In the 19th century it was a boomtown, jute-milling replacing wool as the town’s principal industry, and its population growing for a couple of thousand in 1801 to more than 50,000 fifty years later.
And as was typical for such thriving towns in Victorian Britain, there was a clamour for higher education, and in particular a university. St Andrews was a natural magnet, and indeed an inspiration, as this extract from the Dundee Courier of 5 February 1875 shows:
The Dundee University Club had over 150 members in 1875, and its committee comprised the Dundee great and good – churchmen, schoolmasters, bankers, lawyers, and a professor or two (presumably from St Andrews). The aim was to have a university in Dundee, and for a while there was a proposal that St Andrews should move. But this came to naught.
What did come about was the establishment, in 1881, of a University College, funded by donations from two cousins Baxter, both heirs to jute fortunes. The new University College was secular and co-educational from the get go. It was always intended to become part of St Andrews University, and although initially students read for University of London degrees, students were allowed to matriculate as St Andrews students from 1885.
An issue of contention was the desire to establish a medical school, with clinical teaching taking place at Dundee. But where there is academic medicine, then so there are often arguments, and this is how it turned out here. Should professors of Anatomy and Physiology be based in Dundee, St Andrews, or both? The question threatened to spoil everything.
Salvation came in the form of the Universities (Scotland) Act 1889. This established a commission which, amongst other things, could rule on mergers, location and so on of institutions. And the commissioners ruled that University College Dundee should indeed be established as a College of St Andrews. This was confirmed by ordinances of 1897.
Under the settlement, St Andrews would retain Theology, Arts and Pure Science; Dundee would have Applied Science. Medicine was ‘conjoint’ – my guess being the commissioners concluded that life was too short to resolve the issue, and left the institutions to squabble. St Andrews retained some professorships, and medical students started their study in St Andrews; Dundee was allowed to establish a Faculty of Medicine.

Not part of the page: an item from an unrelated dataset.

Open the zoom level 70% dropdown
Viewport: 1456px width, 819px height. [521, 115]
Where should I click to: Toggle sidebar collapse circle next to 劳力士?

Pre-clinical teaching remained a bone of contention, as the passage of the University of St Andrews (Degrees in Medicine and Dentistry) Act 2021 highlighted.
The 1897 settlement was clearly not a happy arrangement. In 1946 Douglas Wimberley was appointed Principal of University College Dundee. Wimberley was a much-decorated soldier, who commanded the 51st (Highland) Division at El Alamein, in North Africa and Sicily, but was then set aside by Monty and finished his military career with spells leading the staff college and then infantry training. In 1947 Wimberley set out plans for UCD to gain independence from St Andrews. This provoked some thought, with two committees reporting, and finally a Royal Commission in 1954.
This re-established University College Dundee as Queen’s College: a member of the University of St Andrews but with greater autonomy. The Dundee School of Economics was incorporated into Queen’s College and, significantly, the joint medical and dental schools with St Andrews became part of Queen’s College too.
This laid the basis for a petition in 1966 to the Privy Council, for the establishment of Queen’s College as the University of Dundee. The petition came jointly from the Court of the University of St Andrews and the Council of Queens College, and the University of Dundee was duly established by royal charter from 1 September 1967. It is thus a relatively modern university, but its origins as part of St Andrews means that its governance has similarities with Scotland’s four ancient universities (St Andrews, Glasgow, Aberdeen and Edinburgh).
The University has continued to grow and develop, incorporating four previously separate institutions. Duncan of Jordanstone College of Art and Design incorporated in 1984; the Tayside College of Nursing and the Fife College of Health joined in 1996; and in 2001 the Dundee campus of Northern College became the University’s Faculty of Education and Social Work.